Reizdarmsyndrom: Symptome, Ursachen und was Sie dagegen tun können!

Rund 55.000 Patientinnen und Patienten erhalten alleine in Österreich jährlich die Diagnose „Reizdarm“ und bleiben damit oft ratlos zurück. Denn trotz ausgeprägter Reizdarm-Symptome wie Durchfall, Verstopfung, Blähungen oder Bauchkrämpfen und Bauchschmerzen lässt sich aus medizinischer Sicht keine körperliche Ursache für die Beschwerden finden. Umso wichtiger ist es mögliche Auslöser zu erkennen und individuell passende Behandlungsmöglichkeiten zu finden – hier haben sich besonders pflanzliche Lösungen sehr bewährt.
Reizdarmsyndrom: Symptome und Ursachen

Expertentalk zum Thema Reizdarmsyndrom

Was ist das Reizdarmsyndrom?

Das Reizdarmsyndrom (RDS, häufig auch einfach als Reizdarm bezeichnet) ist eine Funktionsstörung des Darms, die nicht auf körperliche Ursachen zurückzuführen ist. Konkret bedeutet das: Reizdarmpatienten leiden oft unter unerträglichen Beschwerden, doch die Medizin findet keine organischen Auslöser dafür.

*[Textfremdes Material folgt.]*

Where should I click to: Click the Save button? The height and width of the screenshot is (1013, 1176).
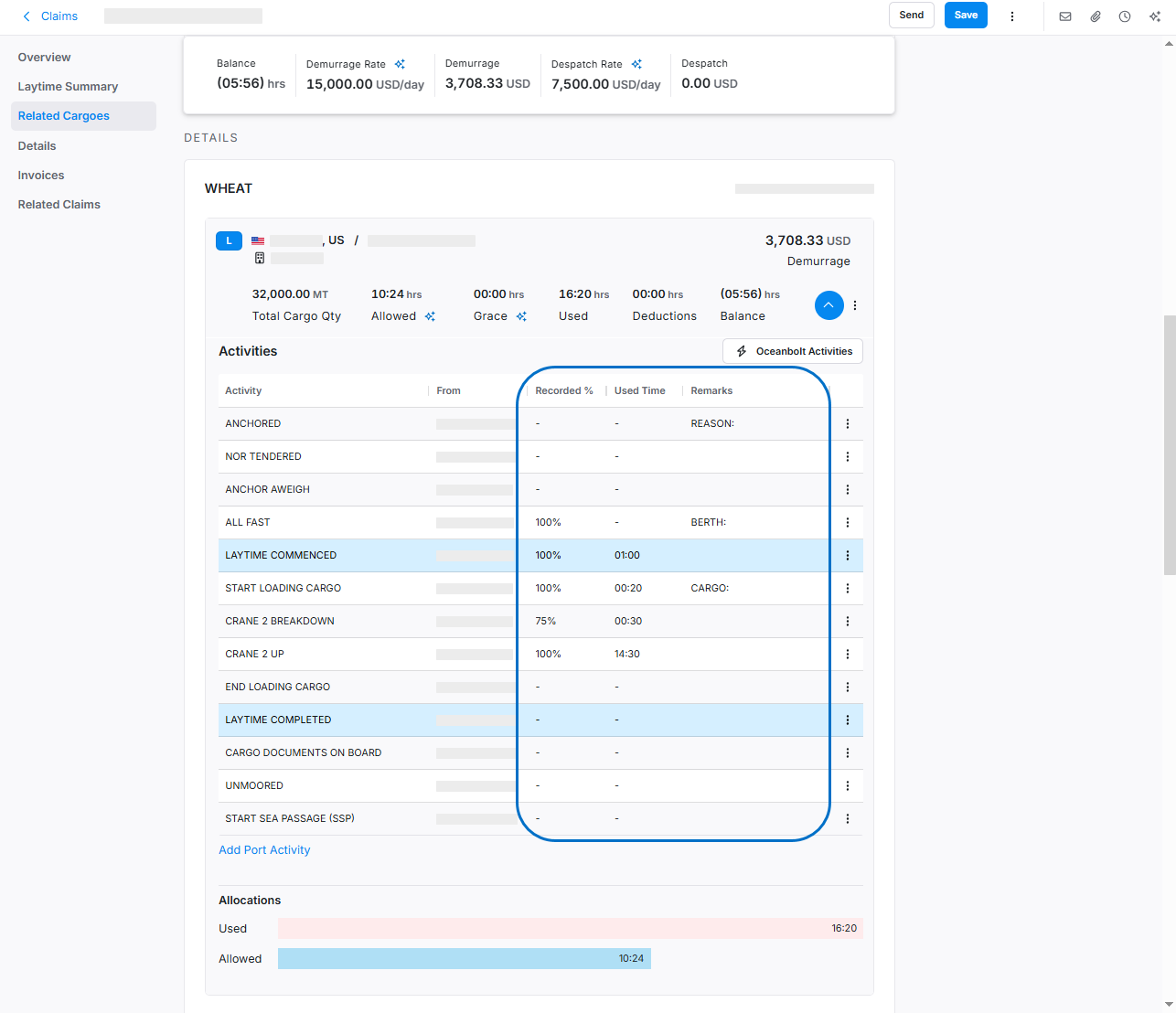pos(966,16)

Bis also die Diagnose Reizdarmsyndrom gestellt wird, ist der Leidensweg der Betroffenen oft schon sehr lang.

 

Diagnose: Habe ich einen Reizdarm?

Um herauszufinden, ob man selbst am Reizdarmsyndrom leidet, ist es unerlässlich den Weg zum Arzt zu gehen. Dieser ordnet meist eine Dickdarmspiegelung an, um Dickdarmkrebs oder chronisch entzündliche Darmerkrankungen auszuschließen. Bei Frauen sollte eine genaue gynäkologische Untersuchung durchgeführt werden. Auch ein Bauchultraschall von Gallenblase, Leber und Unterbauch sowie ein großes Blutbild sind Standarduntersuchungen, die unbedingt erfolgen sollten. Erst wenn alle diese Untersuchungen keine klaren Auslöser für die Beschwerden aufzeigen, kann festgestellt werden, dass ein Patient am Reizdarmsyndrom leidet.

Welche Symptome sind typisch für das Reizdarmsyndrom?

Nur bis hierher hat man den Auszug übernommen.